» Data for the task:
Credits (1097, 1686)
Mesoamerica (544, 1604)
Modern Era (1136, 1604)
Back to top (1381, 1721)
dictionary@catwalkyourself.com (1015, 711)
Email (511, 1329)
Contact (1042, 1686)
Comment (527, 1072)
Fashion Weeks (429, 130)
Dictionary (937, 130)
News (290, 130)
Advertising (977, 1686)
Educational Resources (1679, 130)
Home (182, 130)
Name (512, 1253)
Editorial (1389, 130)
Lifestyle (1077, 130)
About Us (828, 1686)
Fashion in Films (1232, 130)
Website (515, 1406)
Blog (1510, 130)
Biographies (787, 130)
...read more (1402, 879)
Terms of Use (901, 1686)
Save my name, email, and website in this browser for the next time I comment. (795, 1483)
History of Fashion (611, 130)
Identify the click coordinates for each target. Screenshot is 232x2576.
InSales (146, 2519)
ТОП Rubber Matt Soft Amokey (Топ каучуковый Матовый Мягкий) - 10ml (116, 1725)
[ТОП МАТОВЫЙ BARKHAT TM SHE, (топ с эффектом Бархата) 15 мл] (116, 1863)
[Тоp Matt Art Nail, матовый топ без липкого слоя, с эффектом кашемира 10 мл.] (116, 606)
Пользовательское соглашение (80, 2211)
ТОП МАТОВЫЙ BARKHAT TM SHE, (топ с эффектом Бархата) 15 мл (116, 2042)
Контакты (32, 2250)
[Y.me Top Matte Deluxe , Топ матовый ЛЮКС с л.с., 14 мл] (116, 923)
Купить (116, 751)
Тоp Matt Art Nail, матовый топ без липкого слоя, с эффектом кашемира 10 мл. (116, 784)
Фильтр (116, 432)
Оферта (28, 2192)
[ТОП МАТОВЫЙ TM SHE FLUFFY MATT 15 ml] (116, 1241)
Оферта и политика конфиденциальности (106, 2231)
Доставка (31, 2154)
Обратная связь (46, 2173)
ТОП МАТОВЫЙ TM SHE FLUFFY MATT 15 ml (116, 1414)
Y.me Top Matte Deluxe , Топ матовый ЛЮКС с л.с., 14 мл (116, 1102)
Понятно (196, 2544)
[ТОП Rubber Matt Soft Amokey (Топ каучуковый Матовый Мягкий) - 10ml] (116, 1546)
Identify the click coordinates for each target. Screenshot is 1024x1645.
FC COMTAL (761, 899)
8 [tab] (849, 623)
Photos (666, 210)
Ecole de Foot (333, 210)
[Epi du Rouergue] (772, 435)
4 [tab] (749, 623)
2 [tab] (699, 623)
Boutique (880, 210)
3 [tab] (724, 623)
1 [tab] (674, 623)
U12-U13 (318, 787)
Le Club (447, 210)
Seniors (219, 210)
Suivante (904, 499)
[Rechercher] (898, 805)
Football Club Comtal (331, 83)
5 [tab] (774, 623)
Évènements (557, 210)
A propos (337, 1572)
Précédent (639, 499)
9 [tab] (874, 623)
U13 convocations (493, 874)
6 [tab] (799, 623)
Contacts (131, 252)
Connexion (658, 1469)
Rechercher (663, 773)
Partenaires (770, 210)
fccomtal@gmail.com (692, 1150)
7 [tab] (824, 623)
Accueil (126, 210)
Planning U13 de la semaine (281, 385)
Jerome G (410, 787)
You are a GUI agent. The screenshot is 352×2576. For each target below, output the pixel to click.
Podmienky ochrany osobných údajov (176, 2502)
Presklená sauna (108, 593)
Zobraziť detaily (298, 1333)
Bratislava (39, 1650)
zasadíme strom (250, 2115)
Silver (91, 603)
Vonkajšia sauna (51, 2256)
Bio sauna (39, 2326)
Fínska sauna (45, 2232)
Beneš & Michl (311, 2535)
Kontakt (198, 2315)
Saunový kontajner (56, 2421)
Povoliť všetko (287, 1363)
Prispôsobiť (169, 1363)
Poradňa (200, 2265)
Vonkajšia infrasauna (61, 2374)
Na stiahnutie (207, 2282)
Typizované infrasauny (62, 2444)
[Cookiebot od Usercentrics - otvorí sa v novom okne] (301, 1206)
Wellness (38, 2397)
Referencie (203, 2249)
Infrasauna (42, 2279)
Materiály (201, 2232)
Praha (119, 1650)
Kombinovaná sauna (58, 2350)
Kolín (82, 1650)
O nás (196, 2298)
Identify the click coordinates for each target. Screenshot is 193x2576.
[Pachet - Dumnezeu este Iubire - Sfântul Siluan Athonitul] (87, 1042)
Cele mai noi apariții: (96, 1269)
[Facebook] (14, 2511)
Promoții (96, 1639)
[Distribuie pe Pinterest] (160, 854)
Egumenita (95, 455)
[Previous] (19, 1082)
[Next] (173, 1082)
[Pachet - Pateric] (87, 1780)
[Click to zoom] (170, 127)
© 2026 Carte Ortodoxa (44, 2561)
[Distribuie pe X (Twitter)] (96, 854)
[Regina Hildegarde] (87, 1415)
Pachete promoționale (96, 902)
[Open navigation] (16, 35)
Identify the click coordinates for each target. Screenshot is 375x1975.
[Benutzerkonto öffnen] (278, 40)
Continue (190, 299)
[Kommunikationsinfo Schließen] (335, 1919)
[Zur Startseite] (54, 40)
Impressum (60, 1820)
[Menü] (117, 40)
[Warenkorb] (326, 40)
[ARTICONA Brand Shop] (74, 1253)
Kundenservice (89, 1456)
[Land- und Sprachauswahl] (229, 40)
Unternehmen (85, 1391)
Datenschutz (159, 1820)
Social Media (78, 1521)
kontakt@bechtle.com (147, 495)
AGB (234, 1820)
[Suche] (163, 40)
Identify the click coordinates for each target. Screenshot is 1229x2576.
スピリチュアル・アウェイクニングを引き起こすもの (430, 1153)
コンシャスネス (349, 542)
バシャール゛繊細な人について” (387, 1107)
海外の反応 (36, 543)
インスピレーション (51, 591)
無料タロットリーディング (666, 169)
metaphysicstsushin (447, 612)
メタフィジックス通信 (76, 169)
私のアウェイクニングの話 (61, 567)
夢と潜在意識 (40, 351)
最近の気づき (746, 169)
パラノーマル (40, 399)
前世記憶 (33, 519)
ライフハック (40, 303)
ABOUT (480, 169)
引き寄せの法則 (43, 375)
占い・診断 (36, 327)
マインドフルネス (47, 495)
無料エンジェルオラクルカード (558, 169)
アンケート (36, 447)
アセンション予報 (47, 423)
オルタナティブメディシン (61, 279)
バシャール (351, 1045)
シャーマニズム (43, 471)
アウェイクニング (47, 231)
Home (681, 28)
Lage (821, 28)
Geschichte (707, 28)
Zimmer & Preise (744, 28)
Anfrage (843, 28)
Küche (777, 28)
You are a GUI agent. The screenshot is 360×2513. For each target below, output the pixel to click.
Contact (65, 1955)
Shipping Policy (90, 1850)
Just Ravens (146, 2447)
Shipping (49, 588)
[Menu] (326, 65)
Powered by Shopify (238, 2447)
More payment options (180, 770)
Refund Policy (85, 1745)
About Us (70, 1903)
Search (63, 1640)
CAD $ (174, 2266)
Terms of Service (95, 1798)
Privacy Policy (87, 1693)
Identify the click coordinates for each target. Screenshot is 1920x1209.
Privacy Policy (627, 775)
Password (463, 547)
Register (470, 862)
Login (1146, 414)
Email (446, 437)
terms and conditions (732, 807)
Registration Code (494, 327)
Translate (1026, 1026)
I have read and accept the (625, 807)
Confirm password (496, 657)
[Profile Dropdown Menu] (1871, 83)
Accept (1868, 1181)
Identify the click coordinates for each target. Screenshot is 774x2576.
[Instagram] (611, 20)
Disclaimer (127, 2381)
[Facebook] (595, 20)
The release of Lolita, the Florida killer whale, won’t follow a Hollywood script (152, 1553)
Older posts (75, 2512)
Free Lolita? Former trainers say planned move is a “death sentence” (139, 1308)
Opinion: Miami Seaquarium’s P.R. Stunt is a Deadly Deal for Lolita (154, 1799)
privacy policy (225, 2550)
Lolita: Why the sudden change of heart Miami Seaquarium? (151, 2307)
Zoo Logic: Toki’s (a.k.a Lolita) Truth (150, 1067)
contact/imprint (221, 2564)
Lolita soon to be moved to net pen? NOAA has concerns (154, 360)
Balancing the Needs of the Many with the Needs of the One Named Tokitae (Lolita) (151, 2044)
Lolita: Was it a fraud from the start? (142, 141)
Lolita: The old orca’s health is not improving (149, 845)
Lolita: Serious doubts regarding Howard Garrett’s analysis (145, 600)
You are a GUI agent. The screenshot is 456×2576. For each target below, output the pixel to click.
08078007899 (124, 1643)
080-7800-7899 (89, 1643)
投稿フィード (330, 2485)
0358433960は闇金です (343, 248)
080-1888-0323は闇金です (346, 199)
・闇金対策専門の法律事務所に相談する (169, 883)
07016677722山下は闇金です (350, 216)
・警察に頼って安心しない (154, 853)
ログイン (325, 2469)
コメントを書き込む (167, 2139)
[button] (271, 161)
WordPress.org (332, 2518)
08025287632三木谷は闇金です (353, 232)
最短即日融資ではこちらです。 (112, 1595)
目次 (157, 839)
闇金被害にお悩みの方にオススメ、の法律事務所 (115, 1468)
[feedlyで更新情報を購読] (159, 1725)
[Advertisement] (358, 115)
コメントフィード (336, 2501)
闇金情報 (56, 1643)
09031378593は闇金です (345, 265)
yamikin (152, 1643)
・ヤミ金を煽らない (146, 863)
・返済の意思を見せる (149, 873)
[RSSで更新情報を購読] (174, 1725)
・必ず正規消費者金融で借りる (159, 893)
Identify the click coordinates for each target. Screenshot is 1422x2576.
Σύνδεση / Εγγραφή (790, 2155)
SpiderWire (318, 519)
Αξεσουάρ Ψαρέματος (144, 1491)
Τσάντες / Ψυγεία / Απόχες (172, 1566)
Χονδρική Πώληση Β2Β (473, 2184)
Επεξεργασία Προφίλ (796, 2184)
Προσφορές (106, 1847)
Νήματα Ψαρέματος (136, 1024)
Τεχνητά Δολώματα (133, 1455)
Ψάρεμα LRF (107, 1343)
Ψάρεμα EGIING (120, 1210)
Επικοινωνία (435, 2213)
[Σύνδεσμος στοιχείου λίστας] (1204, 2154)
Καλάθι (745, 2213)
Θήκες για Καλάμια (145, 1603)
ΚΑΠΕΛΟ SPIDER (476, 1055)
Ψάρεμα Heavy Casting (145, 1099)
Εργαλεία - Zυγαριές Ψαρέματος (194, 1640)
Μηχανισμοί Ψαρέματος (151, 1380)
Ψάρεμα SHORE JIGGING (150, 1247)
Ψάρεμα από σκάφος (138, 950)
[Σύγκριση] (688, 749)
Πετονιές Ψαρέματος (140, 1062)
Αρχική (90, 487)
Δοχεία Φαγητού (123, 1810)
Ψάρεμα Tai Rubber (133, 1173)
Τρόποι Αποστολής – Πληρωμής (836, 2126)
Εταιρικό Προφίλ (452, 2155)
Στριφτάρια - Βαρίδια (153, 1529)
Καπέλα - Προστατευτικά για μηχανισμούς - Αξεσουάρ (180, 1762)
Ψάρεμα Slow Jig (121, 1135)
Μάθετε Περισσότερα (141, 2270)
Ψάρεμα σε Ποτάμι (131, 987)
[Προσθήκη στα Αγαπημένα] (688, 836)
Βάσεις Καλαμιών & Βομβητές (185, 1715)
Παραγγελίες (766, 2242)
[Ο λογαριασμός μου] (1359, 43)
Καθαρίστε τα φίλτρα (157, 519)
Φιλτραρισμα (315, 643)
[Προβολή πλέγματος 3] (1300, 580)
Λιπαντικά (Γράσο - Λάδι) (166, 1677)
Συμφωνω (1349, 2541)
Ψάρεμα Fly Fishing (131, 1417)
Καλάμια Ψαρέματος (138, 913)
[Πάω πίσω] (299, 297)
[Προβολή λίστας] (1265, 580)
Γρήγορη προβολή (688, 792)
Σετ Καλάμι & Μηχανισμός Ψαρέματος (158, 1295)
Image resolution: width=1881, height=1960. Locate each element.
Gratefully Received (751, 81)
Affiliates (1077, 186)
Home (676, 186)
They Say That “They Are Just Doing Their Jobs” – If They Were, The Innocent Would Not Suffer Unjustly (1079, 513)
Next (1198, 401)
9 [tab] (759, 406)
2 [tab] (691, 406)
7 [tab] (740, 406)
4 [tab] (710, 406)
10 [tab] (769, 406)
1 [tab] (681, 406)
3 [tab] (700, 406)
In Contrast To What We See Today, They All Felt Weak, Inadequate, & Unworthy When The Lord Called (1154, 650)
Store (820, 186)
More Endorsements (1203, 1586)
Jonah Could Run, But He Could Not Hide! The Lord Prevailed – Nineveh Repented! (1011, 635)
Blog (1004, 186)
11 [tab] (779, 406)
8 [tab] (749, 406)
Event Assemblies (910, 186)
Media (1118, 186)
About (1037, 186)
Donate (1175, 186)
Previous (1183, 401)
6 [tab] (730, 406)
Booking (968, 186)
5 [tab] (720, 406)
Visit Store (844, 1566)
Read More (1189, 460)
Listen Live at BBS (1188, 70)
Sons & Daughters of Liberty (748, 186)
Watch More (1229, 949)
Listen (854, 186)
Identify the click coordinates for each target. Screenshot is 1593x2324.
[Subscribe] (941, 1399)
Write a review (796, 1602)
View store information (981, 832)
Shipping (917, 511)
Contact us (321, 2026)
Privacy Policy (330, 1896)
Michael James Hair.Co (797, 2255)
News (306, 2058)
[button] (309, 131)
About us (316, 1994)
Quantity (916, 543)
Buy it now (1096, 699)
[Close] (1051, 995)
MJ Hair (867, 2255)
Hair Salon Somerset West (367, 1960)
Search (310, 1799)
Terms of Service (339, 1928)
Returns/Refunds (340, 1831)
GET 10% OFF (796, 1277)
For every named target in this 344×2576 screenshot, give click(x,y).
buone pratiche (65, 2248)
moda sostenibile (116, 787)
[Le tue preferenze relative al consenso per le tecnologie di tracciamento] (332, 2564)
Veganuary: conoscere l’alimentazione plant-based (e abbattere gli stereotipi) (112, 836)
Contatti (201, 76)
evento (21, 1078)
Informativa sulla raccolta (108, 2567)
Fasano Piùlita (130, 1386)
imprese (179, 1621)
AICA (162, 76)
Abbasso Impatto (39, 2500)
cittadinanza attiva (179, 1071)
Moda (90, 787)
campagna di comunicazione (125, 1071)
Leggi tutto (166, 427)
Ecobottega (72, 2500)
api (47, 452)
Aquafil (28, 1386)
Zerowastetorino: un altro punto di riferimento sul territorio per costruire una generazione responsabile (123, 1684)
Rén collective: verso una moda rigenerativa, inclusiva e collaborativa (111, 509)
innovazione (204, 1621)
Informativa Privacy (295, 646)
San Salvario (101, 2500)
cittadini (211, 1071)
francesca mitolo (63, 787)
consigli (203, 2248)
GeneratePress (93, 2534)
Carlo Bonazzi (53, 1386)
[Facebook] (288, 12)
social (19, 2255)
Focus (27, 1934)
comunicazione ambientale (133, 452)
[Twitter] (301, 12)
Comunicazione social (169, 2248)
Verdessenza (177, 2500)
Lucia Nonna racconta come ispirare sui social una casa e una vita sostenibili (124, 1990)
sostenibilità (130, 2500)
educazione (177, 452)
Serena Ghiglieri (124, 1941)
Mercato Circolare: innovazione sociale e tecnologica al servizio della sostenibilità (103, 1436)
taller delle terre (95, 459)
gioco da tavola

» Problem description:
Above are the entries; copy out every line among them that contains the word "Rubber".

» Completed task:
ТОП Rubber Matt Soft Amokey (Топ каучуковый Матовый Мягкий) - 10ml (116, 1725)
[ТОП Rubber Matt Soft Amokey (Топ каучуковый Матовый Мягкий) - 10ml] (116, 1546)
Ψάρεμα Tai Rubber (133, 1173)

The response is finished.